▸ **Supplied records**
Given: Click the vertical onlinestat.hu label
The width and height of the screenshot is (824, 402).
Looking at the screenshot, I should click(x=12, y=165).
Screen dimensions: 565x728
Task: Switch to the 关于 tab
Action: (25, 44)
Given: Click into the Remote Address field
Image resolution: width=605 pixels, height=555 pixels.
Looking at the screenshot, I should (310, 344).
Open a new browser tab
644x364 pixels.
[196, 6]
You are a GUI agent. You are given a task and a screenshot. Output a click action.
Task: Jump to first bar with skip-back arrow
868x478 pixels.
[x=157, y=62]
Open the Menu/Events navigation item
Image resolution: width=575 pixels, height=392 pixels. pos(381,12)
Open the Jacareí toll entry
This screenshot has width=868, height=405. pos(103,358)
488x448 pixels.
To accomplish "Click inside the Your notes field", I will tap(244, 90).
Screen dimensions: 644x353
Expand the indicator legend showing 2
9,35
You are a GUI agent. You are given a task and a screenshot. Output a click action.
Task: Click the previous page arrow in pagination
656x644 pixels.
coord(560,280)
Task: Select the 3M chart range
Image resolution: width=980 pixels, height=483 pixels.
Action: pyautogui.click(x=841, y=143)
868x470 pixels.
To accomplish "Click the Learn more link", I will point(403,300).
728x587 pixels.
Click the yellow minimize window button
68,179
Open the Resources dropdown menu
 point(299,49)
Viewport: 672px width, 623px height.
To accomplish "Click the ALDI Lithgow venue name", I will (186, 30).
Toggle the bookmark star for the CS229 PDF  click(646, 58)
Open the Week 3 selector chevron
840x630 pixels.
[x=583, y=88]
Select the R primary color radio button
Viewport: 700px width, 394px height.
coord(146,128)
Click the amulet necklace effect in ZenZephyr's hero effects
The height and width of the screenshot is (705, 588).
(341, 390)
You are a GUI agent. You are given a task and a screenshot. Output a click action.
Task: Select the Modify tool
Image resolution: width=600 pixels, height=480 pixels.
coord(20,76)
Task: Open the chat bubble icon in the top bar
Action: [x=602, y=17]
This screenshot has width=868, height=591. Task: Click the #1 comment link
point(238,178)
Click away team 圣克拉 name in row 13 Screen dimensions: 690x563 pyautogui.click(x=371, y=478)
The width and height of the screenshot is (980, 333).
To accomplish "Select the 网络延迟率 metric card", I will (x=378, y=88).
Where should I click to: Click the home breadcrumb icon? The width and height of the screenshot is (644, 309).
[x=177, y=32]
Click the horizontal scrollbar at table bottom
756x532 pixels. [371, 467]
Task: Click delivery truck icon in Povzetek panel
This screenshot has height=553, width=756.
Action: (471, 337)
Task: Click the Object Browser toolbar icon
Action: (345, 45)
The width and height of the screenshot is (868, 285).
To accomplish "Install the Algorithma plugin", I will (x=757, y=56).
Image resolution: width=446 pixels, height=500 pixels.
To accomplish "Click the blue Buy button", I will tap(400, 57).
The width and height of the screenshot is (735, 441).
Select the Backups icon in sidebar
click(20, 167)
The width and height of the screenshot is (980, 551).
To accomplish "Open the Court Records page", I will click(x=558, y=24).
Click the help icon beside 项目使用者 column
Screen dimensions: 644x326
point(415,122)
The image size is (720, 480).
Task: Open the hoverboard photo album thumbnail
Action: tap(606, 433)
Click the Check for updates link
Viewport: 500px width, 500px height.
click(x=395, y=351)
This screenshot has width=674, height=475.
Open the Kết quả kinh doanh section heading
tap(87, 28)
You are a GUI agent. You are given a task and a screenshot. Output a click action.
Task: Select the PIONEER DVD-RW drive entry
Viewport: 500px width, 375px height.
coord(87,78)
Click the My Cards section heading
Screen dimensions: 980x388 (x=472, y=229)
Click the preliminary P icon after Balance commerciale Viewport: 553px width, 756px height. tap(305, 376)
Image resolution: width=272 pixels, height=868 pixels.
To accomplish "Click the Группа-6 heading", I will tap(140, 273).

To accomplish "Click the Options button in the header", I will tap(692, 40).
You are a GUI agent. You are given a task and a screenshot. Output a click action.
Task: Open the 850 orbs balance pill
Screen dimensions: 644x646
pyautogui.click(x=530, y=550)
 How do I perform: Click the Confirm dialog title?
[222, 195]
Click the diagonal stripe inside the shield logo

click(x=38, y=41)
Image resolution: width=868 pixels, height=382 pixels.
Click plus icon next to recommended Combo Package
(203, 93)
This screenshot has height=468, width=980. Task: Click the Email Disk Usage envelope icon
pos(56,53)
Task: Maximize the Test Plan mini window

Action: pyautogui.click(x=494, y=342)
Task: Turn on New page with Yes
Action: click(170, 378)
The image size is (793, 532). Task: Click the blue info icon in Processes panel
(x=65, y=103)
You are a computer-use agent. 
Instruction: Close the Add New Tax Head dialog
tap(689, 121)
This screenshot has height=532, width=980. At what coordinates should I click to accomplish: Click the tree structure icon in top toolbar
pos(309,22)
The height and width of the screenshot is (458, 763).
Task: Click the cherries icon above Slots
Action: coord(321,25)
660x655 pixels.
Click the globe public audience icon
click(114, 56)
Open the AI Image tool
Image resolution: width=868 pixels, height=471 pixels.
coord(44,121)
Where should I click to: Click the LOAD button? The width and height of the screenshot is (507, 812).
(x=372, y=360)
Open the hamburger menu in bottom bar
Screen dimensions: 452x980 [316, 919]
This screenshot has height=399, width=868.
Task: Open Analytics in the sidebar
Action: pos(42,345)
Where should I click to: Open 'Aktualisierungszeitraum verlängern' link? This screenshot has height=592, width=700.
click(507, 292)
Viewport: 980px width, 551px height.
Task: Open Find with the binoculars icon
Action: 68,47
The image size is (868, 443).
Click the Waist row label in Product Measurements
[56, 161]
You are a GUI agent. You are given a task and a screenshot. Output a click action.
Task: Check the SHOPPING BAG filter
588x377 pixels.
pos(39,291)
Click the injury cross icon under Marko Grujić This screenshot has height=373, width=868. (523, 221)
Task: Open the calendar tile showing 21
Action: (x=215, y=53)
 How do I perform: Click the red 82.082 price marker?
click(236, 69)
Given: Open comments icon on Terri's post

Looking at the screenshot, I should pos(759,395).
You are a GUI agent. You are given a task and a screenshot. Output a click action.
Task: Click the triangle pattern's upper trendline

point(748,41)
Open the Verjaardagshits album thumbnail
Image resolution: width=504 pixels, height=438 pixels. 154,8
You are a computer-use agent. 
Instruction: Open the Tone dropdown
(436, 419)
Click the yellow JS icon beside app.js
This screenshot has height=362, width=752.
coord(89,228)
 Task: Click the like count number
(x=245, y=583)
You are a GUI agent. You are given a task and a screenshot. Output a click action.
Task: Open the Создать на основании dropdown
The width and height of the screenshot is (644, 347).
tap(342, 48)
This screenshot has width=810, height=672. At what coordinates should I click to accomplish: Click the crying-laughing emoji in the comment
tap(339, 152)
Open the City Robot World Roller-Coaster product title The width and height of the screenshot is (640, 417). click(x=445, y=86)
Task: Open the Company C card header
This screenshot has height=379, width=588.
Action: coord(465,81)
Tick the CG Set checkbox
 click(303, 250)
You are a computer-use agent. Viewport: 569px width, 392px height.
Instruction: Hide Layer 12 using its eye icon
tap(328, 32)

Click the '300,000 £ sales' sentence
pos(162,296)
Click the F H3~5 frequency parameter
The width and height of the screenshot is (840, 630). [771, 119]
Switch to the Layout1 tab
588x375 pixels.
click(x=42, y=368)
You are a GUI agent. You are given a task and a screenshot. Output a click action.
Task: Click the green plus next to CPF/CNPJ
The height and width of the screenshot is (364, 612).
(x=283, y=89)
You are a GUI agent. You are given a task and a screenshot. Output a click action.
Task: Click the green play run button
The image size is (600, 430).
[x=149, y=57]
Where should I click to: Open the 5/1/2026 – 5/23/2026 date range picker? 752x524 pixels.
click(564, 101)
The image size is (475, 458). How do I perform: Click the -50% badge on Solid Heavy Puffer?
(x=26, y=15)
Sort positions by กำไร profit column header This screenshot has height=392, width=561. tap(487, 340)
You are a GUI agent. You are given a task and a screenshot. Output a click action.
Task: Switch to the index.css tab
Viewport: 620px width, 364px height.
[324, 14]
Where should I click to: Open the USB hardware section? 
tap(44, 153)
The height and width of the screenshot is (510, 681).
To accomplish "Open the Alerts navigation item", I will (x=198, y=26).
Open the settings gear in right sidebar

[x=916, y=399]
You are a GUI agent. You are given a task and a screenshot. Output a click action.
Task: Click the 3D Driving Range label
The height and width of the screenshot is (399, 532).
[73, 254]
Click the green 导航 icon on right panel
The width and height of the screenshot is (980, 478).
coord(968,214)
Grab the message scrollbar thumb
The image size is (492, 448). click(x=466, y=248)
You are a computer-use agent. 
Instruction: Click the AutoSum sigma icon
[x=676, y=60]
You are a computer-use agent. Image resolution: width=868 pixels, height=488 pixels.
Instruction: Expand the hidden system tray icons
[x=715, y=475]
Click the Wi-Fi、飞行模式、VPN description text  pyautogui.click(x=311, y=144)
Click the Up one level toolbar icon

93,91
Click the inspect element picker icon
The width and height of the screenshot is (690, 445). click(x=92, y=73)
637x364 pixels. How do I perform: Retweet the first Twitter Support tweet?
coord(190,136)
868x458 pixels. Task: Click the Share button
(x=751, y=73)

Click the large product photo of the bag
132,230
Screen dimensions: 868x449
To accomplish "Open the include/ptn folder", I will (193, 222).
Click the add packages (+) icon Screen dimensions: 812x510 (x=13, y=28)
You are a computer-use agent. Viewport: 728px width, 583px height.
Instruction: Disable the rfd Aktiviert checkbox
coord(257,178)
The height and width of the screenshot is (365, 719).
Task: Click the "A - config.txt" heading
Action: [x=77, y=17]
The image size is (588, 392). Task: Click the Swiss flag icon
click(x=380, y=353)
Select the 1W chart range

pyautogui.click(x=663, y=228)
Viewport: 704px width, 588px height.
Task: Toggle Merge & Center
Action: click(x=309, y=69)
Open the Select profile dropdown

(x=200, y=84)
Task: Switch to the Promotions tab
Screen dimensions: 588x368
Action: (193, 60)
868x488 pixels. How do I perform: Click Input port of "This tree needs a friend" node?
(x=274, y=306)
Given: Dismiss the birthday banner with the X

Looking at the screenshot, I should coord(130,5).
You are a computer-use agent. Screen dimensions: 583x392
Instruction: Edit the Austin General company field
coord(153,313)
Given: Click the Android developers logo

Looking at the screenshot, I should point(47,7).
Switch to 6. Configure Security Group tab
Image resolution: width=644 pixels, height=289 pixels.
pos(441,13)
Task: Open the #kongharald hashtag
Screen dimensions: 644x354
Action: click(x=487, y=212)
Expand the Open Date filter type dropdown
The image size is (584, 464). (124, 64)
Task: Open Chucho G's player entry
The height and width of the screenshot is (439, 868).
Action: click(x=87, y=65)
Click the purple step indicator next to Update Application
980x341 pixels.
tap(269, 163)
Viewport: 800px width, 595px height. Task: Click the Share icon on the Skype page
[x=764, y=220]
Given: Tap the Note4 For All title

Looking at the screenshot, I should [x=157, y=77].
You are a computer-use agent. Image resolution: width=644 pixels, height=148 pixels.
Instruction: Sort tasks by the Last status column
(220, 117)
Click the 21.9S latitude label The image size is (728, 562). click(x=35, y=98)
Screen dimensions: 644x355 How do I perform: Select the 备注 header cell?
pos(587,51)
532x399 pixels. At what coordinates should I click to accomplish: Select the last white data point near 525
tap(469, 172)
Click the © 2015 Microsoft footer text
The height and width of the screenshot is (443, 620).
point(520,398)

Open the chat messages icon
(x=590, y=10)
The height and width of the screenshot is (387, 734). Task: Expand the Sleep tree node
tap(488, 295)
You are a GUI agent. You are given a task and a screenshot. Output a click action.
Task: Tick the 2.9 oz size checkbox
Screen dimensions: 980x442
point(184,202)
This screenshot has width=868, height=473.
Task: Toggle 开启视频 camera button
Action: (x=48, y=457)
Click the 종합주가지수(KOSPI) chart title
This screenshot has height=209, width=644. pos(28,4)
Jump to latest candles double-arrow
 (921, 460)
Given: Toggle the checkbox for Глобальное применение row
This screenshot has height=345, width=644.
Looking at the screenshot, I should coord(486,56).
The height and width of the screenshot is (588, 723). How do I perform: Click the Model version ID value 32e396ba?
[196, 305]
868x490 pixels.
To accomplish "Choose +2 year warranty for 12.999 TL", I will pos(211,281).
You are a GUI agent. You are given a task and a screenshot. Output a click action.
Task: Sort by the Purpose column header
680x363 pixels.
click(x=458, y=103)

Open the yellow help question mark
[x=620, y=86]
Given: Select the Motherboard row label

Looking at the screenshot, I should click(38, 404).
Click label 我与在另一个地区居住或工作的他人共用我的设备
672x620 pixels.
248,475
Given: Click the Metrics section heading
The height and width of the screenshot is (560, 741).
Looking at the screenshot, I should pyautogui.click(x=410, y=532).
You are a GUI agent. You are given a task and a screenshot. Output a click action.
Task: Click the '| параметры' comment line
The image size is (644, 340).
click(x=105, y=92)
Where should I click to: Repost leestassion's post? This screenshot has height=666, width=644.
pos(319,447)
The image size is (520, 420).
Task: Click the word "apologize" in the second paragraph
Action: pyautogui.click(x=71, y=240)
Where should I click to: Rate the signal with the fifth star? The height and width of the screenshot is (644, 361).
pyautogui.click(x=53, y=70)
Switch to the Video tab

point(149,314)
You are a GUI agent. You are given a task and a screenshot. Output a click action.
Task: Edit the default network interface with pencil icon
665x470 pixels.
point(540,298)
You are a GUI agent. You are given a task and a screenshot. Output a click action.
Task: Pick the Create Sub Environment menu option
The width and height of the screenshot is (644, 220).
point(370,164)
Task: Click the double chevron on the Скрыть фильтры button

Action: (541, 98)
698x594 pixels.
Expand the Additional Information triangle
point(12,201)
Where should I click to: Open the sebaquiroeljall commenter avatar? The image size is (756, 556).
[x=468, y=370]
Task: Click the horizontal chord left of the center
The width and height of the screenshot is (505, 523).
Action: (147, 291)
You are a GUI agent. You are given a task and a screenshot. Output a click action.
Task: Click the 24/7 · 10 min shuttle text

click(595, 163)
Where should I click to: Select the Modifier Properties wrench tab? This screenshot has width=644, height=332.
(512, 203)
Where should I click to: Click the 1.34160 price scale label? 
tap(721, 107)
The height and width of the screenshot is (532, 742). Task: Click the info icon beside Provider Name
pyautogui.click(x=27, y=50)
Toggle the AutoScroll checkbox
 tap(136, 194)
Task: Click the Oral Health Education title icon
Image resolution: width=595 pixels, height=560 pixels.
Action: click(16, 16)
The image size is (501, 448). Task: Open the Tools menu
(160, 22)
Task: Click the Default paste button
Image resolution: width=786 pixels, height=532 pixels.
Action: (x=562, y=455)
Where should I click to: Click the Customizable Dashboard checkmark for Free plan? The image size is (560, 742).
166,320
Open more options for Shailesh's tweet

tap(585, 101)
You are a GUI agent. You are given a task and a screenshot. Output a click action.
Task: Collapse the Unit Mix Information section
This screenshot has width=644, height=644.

▸ **Your task**
Going down from the first line of the entries above, restate each line word for word until the line holding "Task: Select the 3M chart range" is done.

▸ **Response box**
Given: Click the vertical onlinestat.hu label
The width and height of the screenshot is (824, 402).
Looking at the screenshot, I should click(x=12, y=165).
Screen dimensions: 565x728
Task: Switch to the 关于 tab
Action: (25, 44)
Given: Click into the Remote Address field
Image resolution: width=605 pixels, height=555 pixels.
Looking at the screenshot, I should (310, 344).
Open a new browser tab
644x364 pixels.
[196, 6]
You are a GUI agent. You are given a task and a screenshot. Output a click action.
Task: Jump to first bar with skip-back arrow
868x478 pixels.
[x=157, y=62]
Open the Menu/Events navigation item
Image resolution: width=575 pixels, height=392 pixels. pos(381,12)
Open the Jacareí toll entry
This screenshot has width=868, height=405. pos(103,358)
488x448 pixels.
To accomplish "Click inside the Your notes field", I will tap(244, 90).
Screen dimensions: 644x353
Expand the indicator legend showing 2
9,35
You are a GUI agent. You are given a task and a screenshot. Output a click action.
Task: Click the previous page arrow in pagination
656x644 pixels.
coord(560,280)
Task: Select the 3M chart range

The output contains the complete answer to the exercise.